▸ **Estratto della pagina**
* * * * * * *

Sant'Annibale Maria di Francia


Nato da una famiglia nobile messinese, scoprì prima la vocazione religiosa e poi il tremendo squallore in cui vivevano i poveri delle della sua città. Da qui la decisione di un impegno spirituale e materiale per le classi svantaggiate del suo tempo.

 

Padre Annibale Maria di Francia appartiene alla grande schiera dei santi sociali che, nel burrascoso periodo successivo all’Unità d’Italia, ebbero la fantasia e il coraggio di fare per il popolo quello che i governi tanto celebrati dalla storiografia risorgimentale non seppero (o non vollero) fare, soprattutto nel Mezzogiorno italiano.

Proveniva da una famiglia nobile: suo padre, il cavalier Francesco, marchese di Santa Caterina e capitano onorario di marina, era stato nominato viceconsole pontificio da Pio IX, mentre la madre, Anna Toscano, apparteneva alla nobiltà napoletana. In famiglia, la fede aveva un posto di rilievo e la madre fu la prima catechista dei propri figli; purtroppo rimase vedova a soli 23 anni con tre bambini da allevare e un quarto che sarebbe venuto al mondo pochi mesi dopo. A sette anni (era nato il 5 luglio 1851), Annibale fu messo nel collegio di San Nicolò dei Gentiluomini, tenuto dai Cistercensi, dove di solito studiavano i rampolli della Messina-bene.

* * * * * * *

▸ **Dati raccolti**
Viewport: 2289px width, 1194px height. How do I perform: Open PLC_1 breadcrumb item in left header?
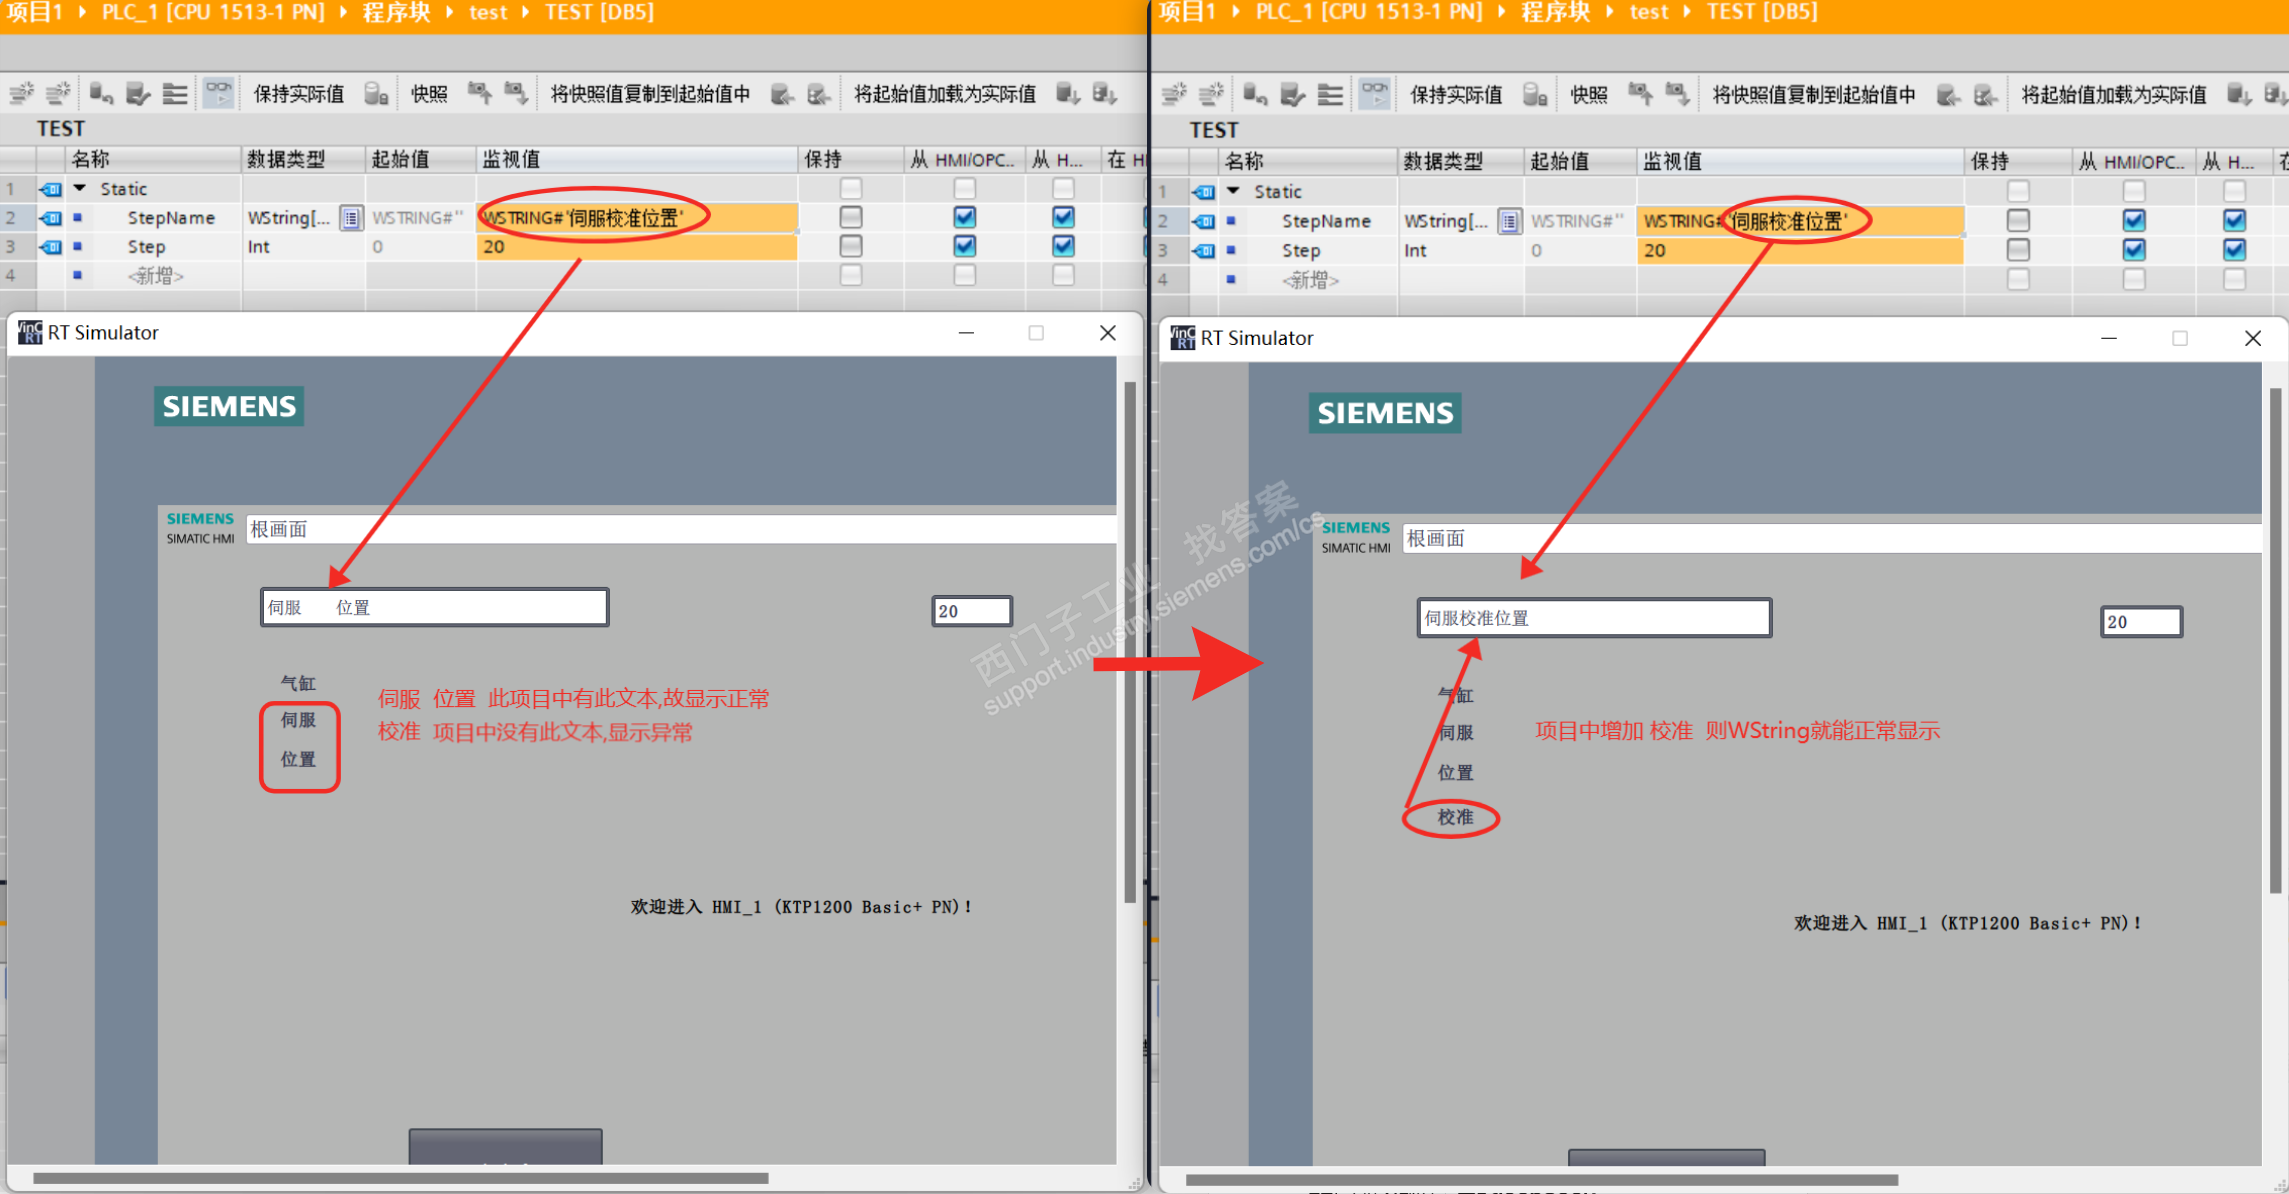pyautogui.click(x=212, y=12)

* * * * * * *

▸ **Consegna 1**
Rispondi a queste domande sul testo su Annibale Maria di Francia:
(a) Quale papa aveva nominato il padre di Annibale viceconsole pontificio?
(b) A quanti anni la madre, Anna Toscano, rimase vedova?
(c) Chi gestiva il collegio di San Nicolò dei Gentiluomini?
▸ **Consegna 2**
Porta avanti il testo su Annibale Maria di Francia dal punto in cui si ferma.

▸ **Risposta 1**
(a) Pio IX.
(b) A 23 anni.
(c) I Cistercensi.

▸ **Risposta 2**
Nel 1866, dopo la decisione governativa di sopprimere gli ordini religiosi e di incamerarne i beni, Annibale proseguì gli studi come privatista, sotto la guida di Felice Biscazza, un poeta messinese che intuì subito il non comune talento letterario dell’allievo incoraggiandolo a comporre versi. Ma si trovò a suo agio anche nei panni del giornalista allorché uno zio prete, don Francesco Toscano che dirigeva La parola cattolica, gli propose di scrivere su questo periodico in difesa della fede e dei diritti della Chiesa (si era nel pieno della "Questione romana").

La prima svolta nella vita di Annibale avviene sui diciott’anni. Vestiva con eleganza, giocava a scacchi, andava spesso a caccia secondo i canoni della buona società, dove tra l era richiesto come abile conversatore e poeta (confesserà anni dopo che aveva cominciato a comporre versi all’età di nove anni). Tutti ingredienti per un futuro brillante quando, improvvisamente, decide di farsi prete: «La mia vocazione - , scriverà più tardi, - ha avuto tre qualità. Fu improvvisa: per quanto amassi la vita devota, in quel tempo di massoneria e di liberalismo imperante, non pensavo certo alla vita ecclesiastica. Fu irresistibile: sentivo che non potevo sottrarmi alla grazia; dovevo assolutamente cedere. Sicurissima: ero assolutamente certo che Dio mi chiamava, non potevo minimamente dubitare che il Signore mi indicava quella via».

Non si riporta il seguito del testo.